ユーザー視点だと、「スマートフォンでスループットが出るため、使い勝手がよかった」。逆に言えば、既存の静止衛星を使った応急復旧では、十分なデータ通信のスループットが出ないおそれもある。

一方で、ソフトバンクは一部エリアでドローンを活用。これも、「結論から言えば役に立った」(関和氏)という。“上空”を活用した復旧が全面的に取り入れられ、きちんと機能している点は、ここ数年で対応が進んだポイントと言えそうだ。

ソフトバンクは衛星に加え、ドローンも導入してエリアの復旧に当たった

船上基地局も投入された。導入されたのは、ドコモグループのNTTワールドエンジニアリングマリンが運用する海底ケーブル敷設船の「きずな」。平時は、NTTコミュニケーションズの海底ケーブルを敷設、修理する際に利用されている。この船を沿岸に止め、石川県輪島市の沿岸エリアを復旧した。

きずな

同船舶にはKDDIのスタッフも乗り、2社で復旧作業を行っている。こうした船舶はKDDIも保有しており、18年の北海道胆振東部地震などで出動実績はあるが、「停泊場所やタイミングも含めてNTTの船に乗った」(山本氏)という。

NTTとKDDIは、2020年に災害時の物資運搬などに関する相互協力の連携協定を結んでおり、お互いが保有する船舶の活用に合意していた。主目的は被災地への災害対応物資運搬だが、船上基地局の運用としてこの提携が功を奏した格好だ。

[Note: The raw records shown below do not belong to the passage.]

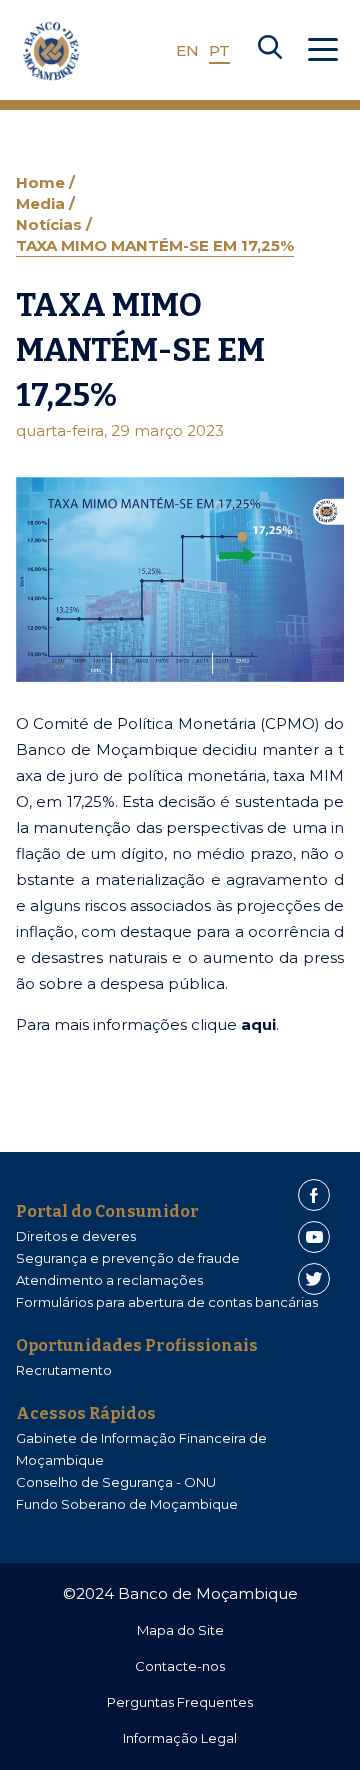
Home (42, 182)
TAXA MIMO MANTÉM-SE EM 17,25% (155, 245)
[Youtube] (314, 1237)
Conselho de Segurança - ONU (116, 1482)
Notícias (51, 224)
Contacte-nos (180, 1666)
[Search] (270, 51)
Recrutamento (64, 1370)
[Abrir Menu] (323, 51)
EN (187, 50)
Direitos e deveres (76, 1236)
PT (219, 50)
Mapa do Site (180, 1630)
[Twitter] (314, 1279)
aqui (258, 1024)
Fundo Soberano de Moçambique (127, 1504)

このような対応ができたことも、複数の災害を経て、その都度対策を強化してきた成果の1つと言えるだろう。

ドコモとKDDIは、船上基地局の運用も行なった。共同運用ができたのは、あらかじめ連携協定を結んでいたからだ

将来課題はスマホと衛星の直接通信やローミング協力

ただ、結果として応急復旧の完了に2週間程度の時間を要したのも事実だ。この期間をさらに縮めるには、やはりNTN(非地上系ネットワーク)の活用が不可欠になりそうだ。

KDDIは24年内にStarlinkとスマホの直接通信を導入する予定。楽天モバイルも、同社親会社の出資するASTスペースモバイルの低軌道衛星を使い、スマホでのサービスを提供しようとしている。2社の衛星は、地上局の補正など、独自の仕組みを使うことで、現行のスマホを直接利用できるのがメリットだ。この早期導入が期待される。

4社とも応急復旧は完了したが、初動には時間がかかった。ここをどう解決していくかが、今後の課題と言えそうだ

現在、総務省で導入に向けた技術検討などが進んでいる事業者間ローミングも、応急的な復旧を早める一助になるかもしれない。特に能登半島地震のように基地局への物理的なアクセスが難しくなっているときに、4社それぞれが現場へ向かうのは効率が悪い。事業者間ローミングが可能であれば、復旧する地点を分散し、1社が復旧を優先させて他社のユーザーを救済するという方法を取ることも不可能ではないはずだ。

能登半島地震による停波はコアネットワークの障害ではなく、光回線の断線や基地局倒壊などが主な要因。事業者間ローミングが有効に生きるシーンと言える。現在の議論は、被災事業者と救済事業者に分かれたケースが中心に想定されているが、あえて復旧するキャリアを1社に絞ってローミングでそれをシェアすることで、最低限の通信網を回復する時間を短くできる場合もあるだろう。

総務省では、現在、大手キャリア間で事業者間ローミングの実現に向けた協議が進んでいる。これが実現した際には、復旧の役割分担なども検討する価値がありそうだ

能登半島地震では、上記のようにドコモとKDDIが船上基地局の運用で協力したほか、KDDIとソフトバンクがベースキャンプで給油の連携を行なった事例もあった。KDDIのエリア復旧に伴い、楽天モバイルのパートナー回線エリアで通信が可能になったエピソードも、事業者間ローミングを活用した連携の参考になりそうだ。

もちろん、事前の4社で協定を締結するなど、相応の準備は必要になるものの、検討の価値はあるはずだ。4社そろって開催した記者会見に参加し、改めてキャリアの垣根を超えた連携を深めていく必要性があるように感じた。